El cuñado del rey suspendió sus actividades voluntarias por foco de coronavirus

Urdangarin volvió a prisión y está en buen estado de salud
lunes, 3 de agosto de 2020 · 18:27

La vida del ex jugador de handball Urdangarin se ha complicado más de lo que imaginaba. A la condena que recibió y que lo priva de su libertad, se ha agregado justamente la pandemia. Con la vuelta a la nueva normalidad, las salidas para realizar el voluntariado habían resultado todo un alivio para el ex duque, pero ahora se ven nuevamente postergadas. 

Los conocidos trabajos de voluntariado que Iñaki Urdangarin hacía en el centro de Don Orione, en Pozuelo de Alarcón, han quedado suspendidos al menos durante un mes tras la detección de un foco de contagios de coronavirus. Unas diez personas han dado positivo.

Urdangarin había vuelto a sus actividades en el último mes.

No obstante, el ex duque de Palma dio negativo en la prueba del Covid, ya que no habría tenido contacto con los infectados. Casi todos están en buen estado, no presentan síntomas. De igual modo el ex jugador de Barcelona suspendió las actividades y se sometió a la prueba de PCR.

Todo parece indicar que Urdangarin no estuvo en contacto con las personas infectadas del virus. El cuñado del Rey está ahora en la prisión de Brieva en óptimo estado de salud. Volvió allí, con la frustración de haber luchado mucho para conseguir los permisos penitenciarios y volver por el presente foco de contagios.

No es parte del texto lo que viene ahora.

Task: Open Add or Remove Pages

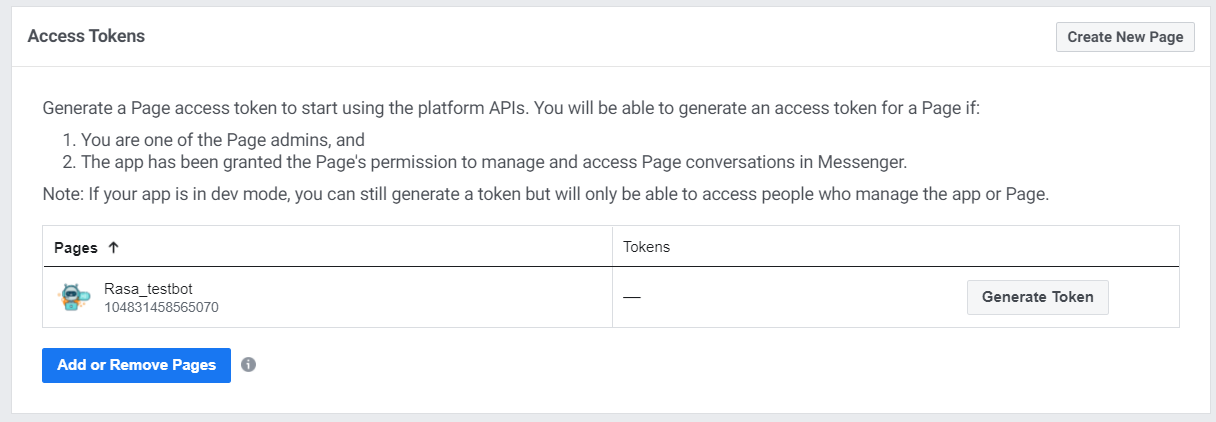Action: [x=136, y=365]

Fachada del Hogar Don Orione.

Desde el reinicio de actividades de voluntariado en julio, después del estricto confinamiento, Urdangarin adquirió un permiso para salir tres veces por semana a realizar estas actividades comunitarias en el centro ubicado en Pozuelo de Alarcón. El Hogar Don Orione es un centro dedicado a personas con capacidades diferentes que había elegido el ex duque de Palma. 

La Secretaría General de Instituciones Penitenciarias había rechazado hace un par de semanas la concesión de tercer grado o régimen abierto al ex duque de Palma, como había sugerido en su recomendación la Junta de Tratamiento de la cárcel de Brieva (Ávila), donde está condenado por el caso de corrupción de Nóos.

Panorámica de la penitenciaria de Brieva, donde cumple su condena.

Según lo dispuesto hasta ahora por el proceso judicial, Urdangarin puede seguir con sus actividades de voluntario y tiene permiso para disfrutar de un fin de semana al mes. Esto se acumula a los ordinarios que le corresponden por su clasificación de delito en segundo grado.

Al día de hoy no ha cumplido ni siquiera la mitad de la pena que le fue impuesta por el Tribunal Supremo, de cinco años y diez meses, por sus actividades en el Instituto Nóos. En noviembre de 2012 circuló en los medios de comunicación la noticia de una probable sospecha hacia el por un supuesto desvío de dinero del Estado desde el Instituto Nóos que presidía.